__TASK DETAILS__. Please turn the listing below into a Markdown table with the columns Row and Line, giving each non-blank line its own numbered row. Leave the pictures out of the answer.

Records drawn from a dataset
+ + + +
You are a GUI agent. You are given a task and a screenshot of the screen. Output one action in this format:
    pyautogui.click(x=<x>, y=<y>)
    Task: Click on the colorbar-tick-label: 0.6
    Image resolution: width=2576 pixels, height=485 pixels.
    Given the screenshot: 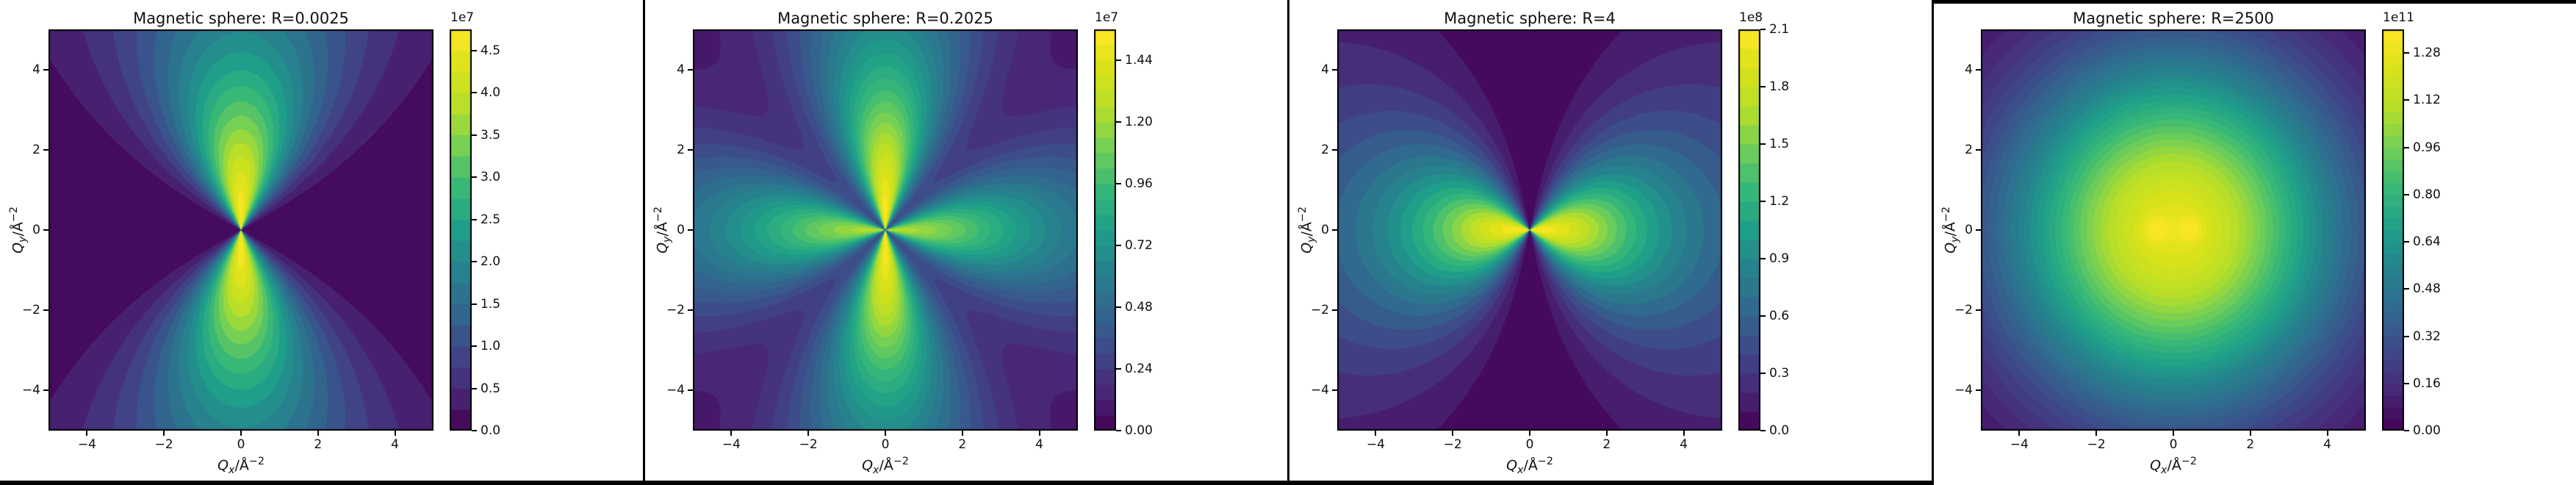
+ + + +
__YOUR SOLUTION__.
| Row | Line |
|---|---|
| 1 | You are a GUI agent. You are given a task and a screenshot of the screen. Output one action in this format: |
| 2 |     pyautogui.click(x=<x>, y=<y>) |
| 3 |     Task: Click on the colorbar-tick-label: 0.6 |
| 4 |     Image resolution: width=2576 pixels, height=485 pixels. |
| 5 |     Given the screenshot:  |